Oklahoma Bar Journal
From the Executive Director | Well-Being is More Than a Gym Membership
By John Morris Williams
This month’s edition of the Oklahoma Bar Journal is dedicated to wellness. We all understand that eating right, getting enough sleep, exercising, not using illicit drugs, avoiding overconsumption of alcohol and quitting tobacco are all good health habits. Finding the right balance is often not easy and, at times, can create its own stressors. There are additional stressors inflicted upon us, some we control and some we cannot. Well-being is more than a gym membership.
Recently I had the opportunity to spend some time with someone in recovery from methamphetamines. I was amazed at the honesty, humility and humanity shown by this person. I was alarmed at the amount of trauma this person had experienced. Countless articles and presentations I have been exposed to over the years have taught me that overcoming a meth habit is extremely difficult and sadly may not be achievable for everyone.
Somehow along the line, I missed the data that reveals an overwhelming number of substance abuse addictions are triggered by trauma.

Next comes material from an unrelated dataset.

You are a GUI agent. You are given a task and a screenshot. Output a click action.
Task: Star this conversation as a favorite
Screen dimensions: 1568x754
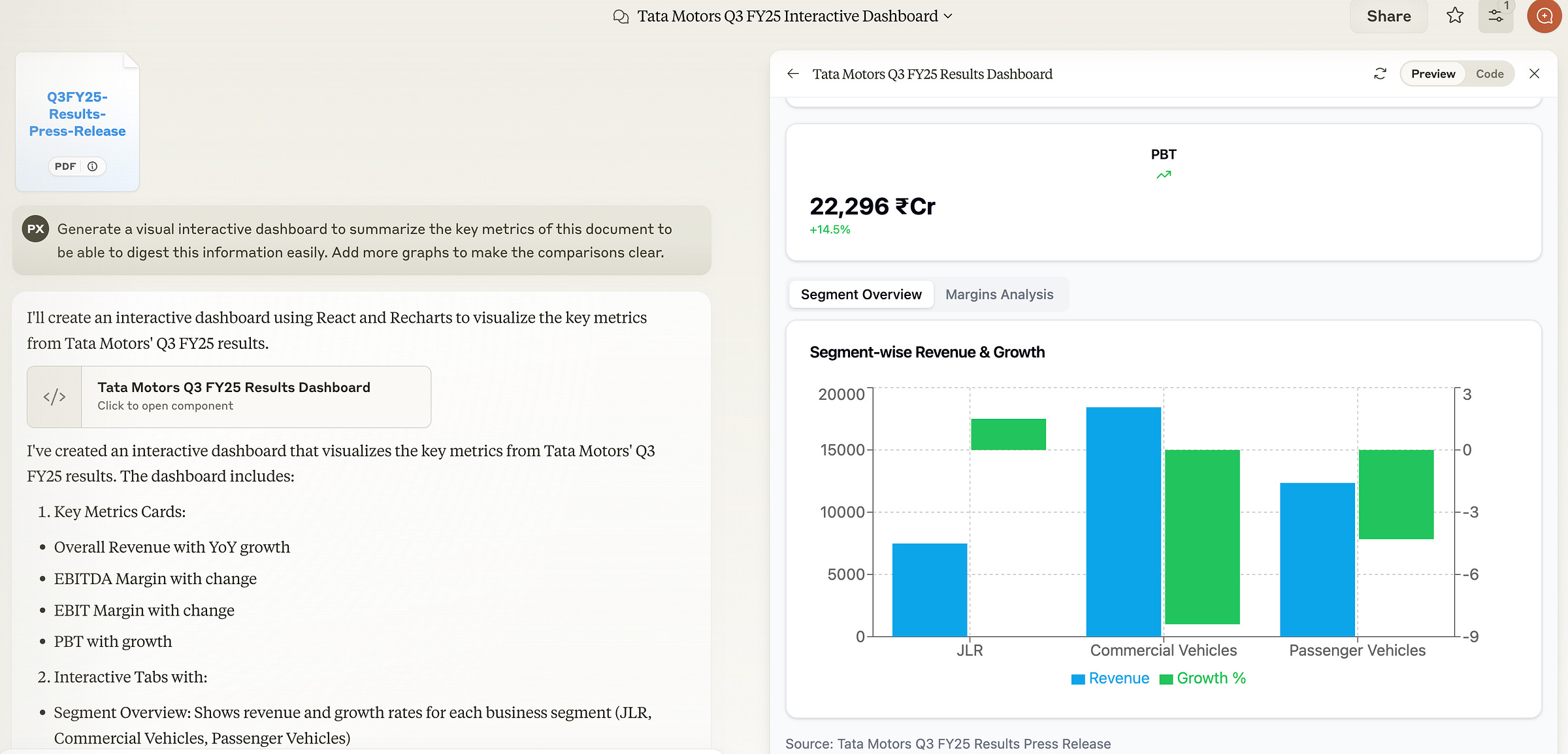coord(1454,16)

Albeit, there is some scientific evidence that genetics do play a role in mental health and substance addiction; that only seems to be one of a number of factors that come into play. There is surprising evidence that a high percentage of persons incarcerated for drug offenses suffered sexual, physical or emotional abuse prior to their use of illicit substances and are self-medicating for often severe mental health issues. Oftentimes the abuse occurred to them as children. It is true that not everyone who suffers this type of abuse becomes a drug addict, but the correlation is too strong to ignore. Also apparent is the generational lineage of abusers and victims.
I understand this is not a pleasant topic of conversation. However, I believe it is one that needs to be had. Often, we talk in terms of treatment and help for those afflicted with mental health and substance abuse issues. I think it’s high time we shed greater light on causation and address some of these issues at the root. In short, I believe we must also strongly address the issue of how we treat each other.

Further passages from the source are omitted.